An agreement with Enterprise Fleet Management that could change how Great Bend USD 428 purchases vehicles was approved by the school board Monday evening. Assistant Superintendent John Popp said the agreement costs nothing and doesn’t commit the district to any purchases, but it does allow the district to see Enterprise’s proposals for lease-purchase agreements and other vehicle management options.
Superintendent Khris Thexton added that this is helpful because the district sometimes has a brief “window” when a vehicle becomes available. “And we still keep our local dealership involved,” he added.
Ken Olsen with Enterprise brought the proposal before the school board in January. At that time, Popp said it should be considered but represents a major change in the philosophy of fleet management. The district has a fleet of approximately 40 vehicles, all purchased directly, and the average age of each vehicle exceeds 10 years.
Olsen said the district could save money over a 10-year period by utilizing equity leasing, where the district would acquire equity in leasing new vehicles from Empire on a five-year cycle.
No action was taken in January but it was back on the agenda Monday and the administration recommended accepting the agreement with Enterprise “in order to get some real actual numbers about vehicles that we might potentially move forward with,” Popp said.
“We need to sign the agreement. We spend zero dollars on zero vehicles but the agreement allows us to start to design a plan,” he said. “We would be able to review each and every vehicle one by one to decide if we want to move forward.”
The district will be offered multiple options.
“We can basically pretty much purchase the vehicle completely outright and pay no lease for it,” Popp said. “We can do the whole lease-purchase and that allows us to move into getting more vehicles at a much-reduced cost to start off with.”
In the long term, leasing a vehicle costs more overall, Popp said. But with newer vehicles come fewer maintenance costs, which could potentially be to the district’s benefit. However, the main benefit of the proposal is the purchasing power Enterprise brings. "They have vehicles that we could potentially turn around and get in right now, to start moving forward to replace some of our aging fleet.”
He added, “These guys can really help us build a plan that will help us to schedule that long-range, how we’re going to update our vehicles and keep more safe, more up-to-date vehicles that cost us less money for management.”

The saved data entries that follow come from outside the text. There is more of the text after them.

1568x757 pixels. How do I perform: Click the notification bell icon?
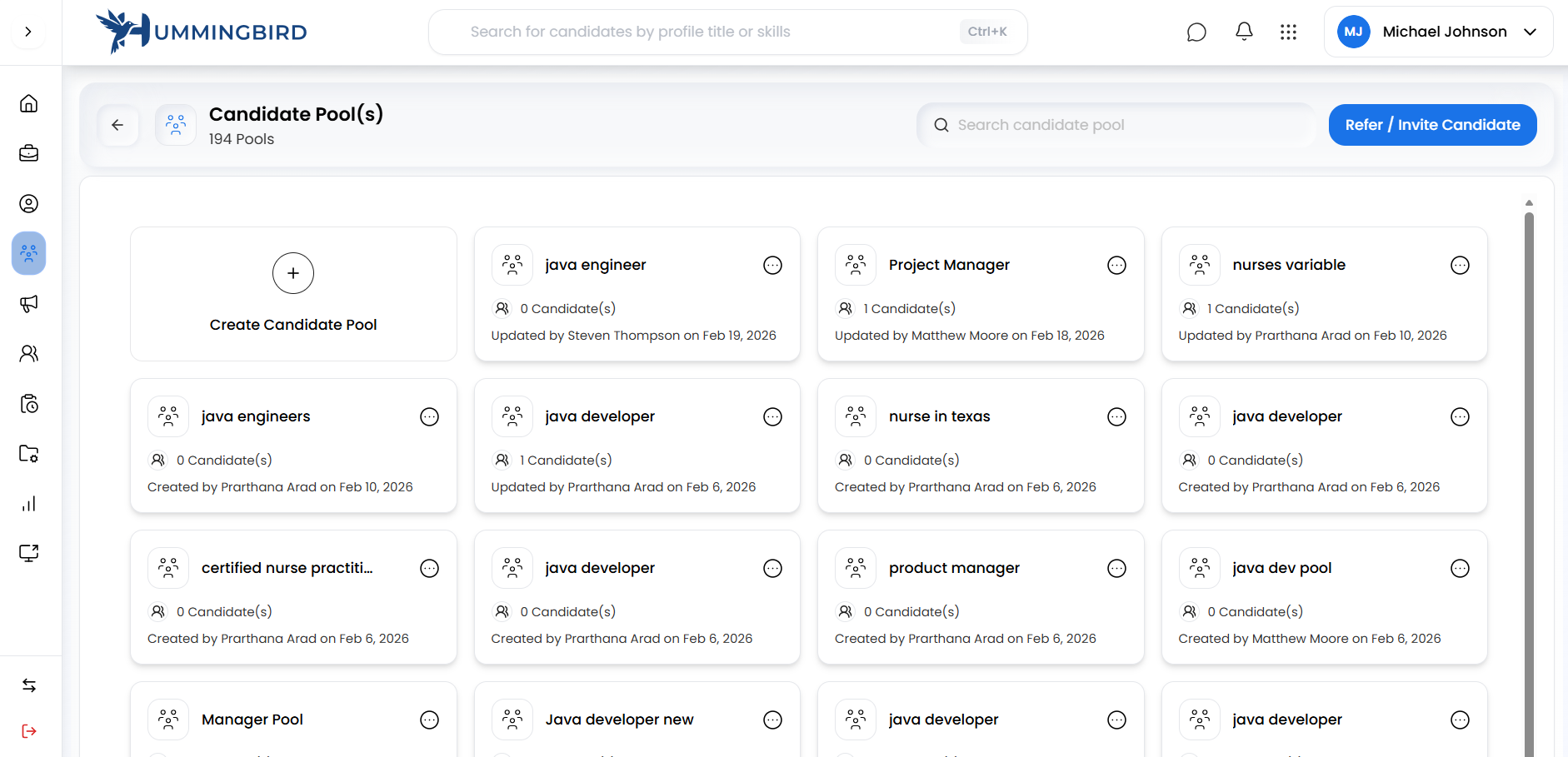tap(1244, 32)
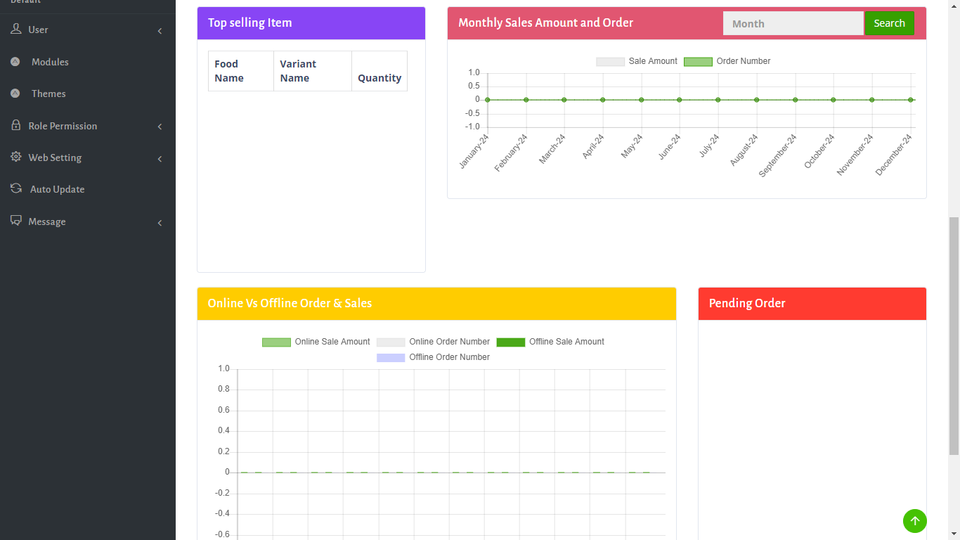The height and width of the screenshot is (540, 960).
Task: Click the Message chat bubble icon
Action: [16, 220]
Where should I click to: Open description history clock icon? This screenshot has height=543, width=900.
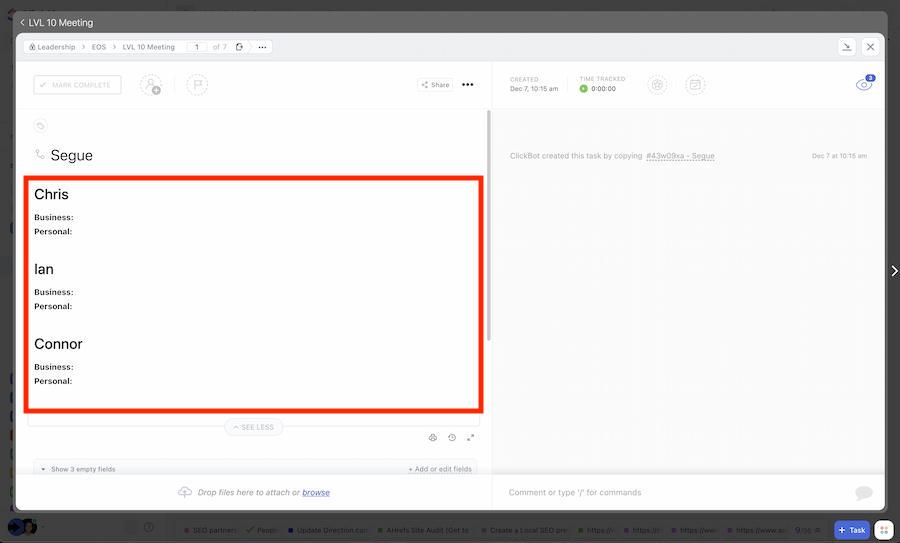point(452,438)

Any purchases through Enterprise must still come before the board, he added.
School board member Chad Burroughs said he was in favor of the proposal now that he's had time to study it.
“I’ve tried to shoot holes in there and I can’t find where to put the hole,” he said. “It’s way more popular than we realize, anymore. Schools and municipalities are doing it.”
Grants and contributions
In other business Monday, the board approved the latest grants and contributions.

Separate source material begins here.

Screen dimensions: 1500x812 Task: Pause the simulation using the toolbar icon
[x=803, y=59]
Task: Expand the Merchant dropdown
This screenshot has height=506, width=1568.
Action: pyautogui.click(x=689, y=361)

• Lincoln Elementary received $493.67 from Kroger Rewards.
• Riley Elementary received $255.06 from Kroger Rewards and $25.40 from Casey’s General Store Loyalty Program.
• Great Bend Middle School instructional coach Stacey Magnett received approval to apply for a $6,000 grant from the Department of Defense LEAPES (Learning, Exploring, and Application for Prospective Engineering Students) to cover 10 robotic kits, 10 drone kits and a stipend for a summer teacher.
• The Jim Cavanaugh Bike Fund donated $1,000 to the Perfect Attendance Bike Program.
Tweaking Perfect Attendance
Thexton shared additional information about the Perfect Attendance Bike Program. It was started more than a decade ago by community members as an incentive to encourage school attendance. Donations are used to buy dozens of bicycles to be given away at USD 428’s five elementary schools. At the end of the school year, students with perfect attendance and no tardies for the school year are entered into drawings for the bikes.
The administration would like to tweak the program to allow students who miss school due to illness to still be eligible for the bicycle drawings at the end of the school year, Thexton said.
“The concern was, as soon as you’re sick, you’re out of the running. We’re trying to get that to work. It keeps more kids involved,” he said.
“Perfect attendance numbers are down for this year, which doesn’t surprise me,” he continued. “We’ve been hit pretty hard with illness.”
As for the Perfect Attendance Bike Program, the district is currently receiving donations for 2023 through its Education Foundation. “Of course, Karen Shaner and Jane Isern are the big drivers behind that,” he said. “We appreciate what they do for our kids.”